This is the official implementation of Asteria-Pro, a binary code similarity detection tool, as an enhancement version of Asteria, which has been accepted by ACM Transactions on Software Engineering and Methodology (ToSEM).
@article{Yang2023AsteriaProED,
title={Asteria-Pro: Enhancing Deep-Learning Based Binary Code Similarity Detection by Incorporating Domain Knowledge},
author={Shouguo Yang and Chaopeng Dong and Yang Xiao and Yiran Cheng and Zhiqiang Shi and Zhi Li and Limin Sun},
journal={ACM Transactions on Software Engineering and Methodology},
year={2023}
}
It is designed and optimized for efficient and accurate vulnerability detection (a.k.a bug search) task.

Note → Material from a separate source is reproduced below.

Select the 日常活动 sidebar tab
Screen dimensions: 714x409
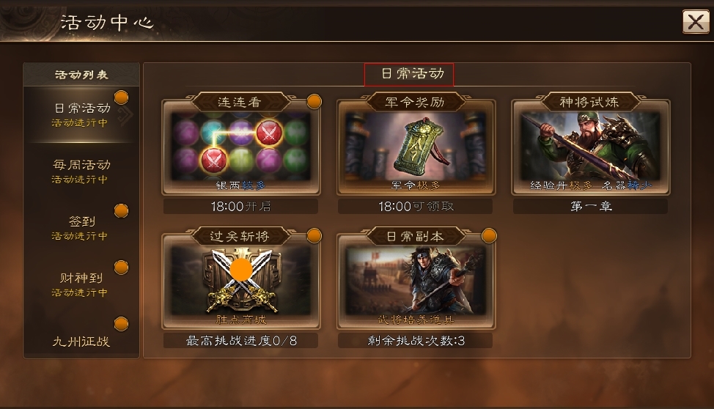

The workflow of Asteria-Pro is depicted as follows:
It mainly consists of three parts: DK-based prefiltration, DL-based similairty calculation, and DK-based re-ranking, where DK stands for Domain Knowledge, and DL stands short for Deep Learning. It utilizes DK-based prefiltration to eliminate a siginificant portion of dissimilar functions. DL-based similarity calculation module encodes ASTs into representation vectors using the Tree-LSTM model, and determines similarity score between target function and remainder functions. DK-based re-ranking module reorders candidate homologous functions in the above module using lightweight structural features (i.e., function call relationship).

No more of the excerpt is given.